Sunday, January 3, 2010

A Trip to Savannah, Georgia

THIS WEEK a whole new year started! We have a whole new year, and thank the Lord. On new year's day my family and I left for Savannah, Georgia, and what do you know? God is there, too.
This week I was juggling alot of homework. I have a science fair due tomorrow that I just finished on this lovely Sunday evening, and I've got several other things happening, too. Although I otherwise should be doing my history reading, I'm blogging to you today because it is Sunday, a special day, and though I unfortunately missed church today I feel that I should make time to do something for God. This is something I do on Sunday (and sometimes Wednesday).

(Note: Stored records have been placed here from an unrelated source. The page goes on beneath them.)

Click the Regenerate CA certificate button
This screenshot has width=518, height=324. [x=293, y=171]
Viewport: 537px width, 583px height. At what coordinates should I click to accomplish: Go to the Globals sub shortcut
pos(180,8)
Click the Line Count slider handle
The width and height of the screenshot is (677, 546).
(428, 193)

We left for Savannah in the afternoon, not too long before the sun went down. In the car we listened to Owl City (I like "Meteor Shower," and I suggest it to you) and afterward Casting Crowns (my current favorite band, I recommend "The Altar and the Door" CD). To my left the sky is a marvelous rainbow into the western horizon, and before too long there is to my right a yellow-gold moon, 2 times the size the moon usually is, rising. I must have spent 30 minutes just staring into the moon and the sky as it rose so slowly I couldn't see it move at all. I saw the moon on one side of the big, dark blue clouds and waited to see it on the other end as the car moved. I saw it reflect on otherwise invisible ponds, to music, my favorite kind of music. That's something the Lord made, right there. and when I see something like that I wonder how anyone doesn't know there is a God.
Anyway, that evening we found our hotel, which had a fireplace, and left to eat at Bennigans, which is closed in Jacksonville. Then we had a fire in the fireplace and went to bed.
In the morning we enjoyed the hotel's breakfast (I even had some oatmeal with blueberries and nuts. I don't like oatmeal, but they told me it would be good for my throat.). We then went to enjoy the artsy, historical, beautiful city of Savannah with its amazing churches and oak trees, and statues and carriages. It was amazingly cold, especially walking near the river against the wind. But it's just so beautiful.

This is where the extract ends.